Adolescent Sexuality Indian Medical PG Question 10: What is the age range of adolescence?
- A. 10-14 years
- B. 6-10 years
- C. 14-20 years
- D. 10-19 years (Correct Answer)
Adolescent Sexuality Explanation: ***10-19 years***
- This is the **universally accepted definition of adolescence** by the **World Health Organization (WHO)**, which is the international standard used globally for medical education and practice.
- This range encompasses all three stages: **early adolescence (10-13 years)**, **middle adolescence (14-16 years)**, and **late adolescence (17-19 years)**.
- It captures the complete spectrum of **pubertal development, physical maturation, cognitive development, and psychosocial changes** characteristic of adolescence.
- Recognized by major pediatric bodies including the **Indian Academy of Pediatrics (IAP)**, **UNICEF**, and **American Academy of Pediatrics (AAP)**.
*14-20 years*
- This range excludes **early adolescence (10-13 years)**, missing the critical onset of puberty and early developmental changes.
- While it extends to 20 years, it omits a significant portion of the adolescent period recognized by WHO.

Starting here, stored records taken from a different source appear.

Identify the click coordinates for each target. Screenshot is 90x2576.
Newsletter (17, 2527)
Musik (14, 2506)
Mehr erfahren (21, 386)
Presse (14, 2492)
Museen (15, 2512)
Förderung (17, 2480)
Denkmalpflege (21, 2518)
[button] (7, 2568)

- Not a standard medical definition used in pediatric practice or competitive examinations.
*10-14 years*
- This represents only **early adolescence**, not the complete age range.
- Misses middle and late adolescence, which are crucial periods for identity formation and psychosocial development.
- Too narrow to be considered the full adolescent period.
*6-10 years*
- This age range corresponds to **middle childhood**, not adolescence.
- Occurs before the onset of puberty and the hormonal changes that define adolescence.
- Children in this stage are in the **concrete operational stage** of cognitive development, distinct from adolescent development.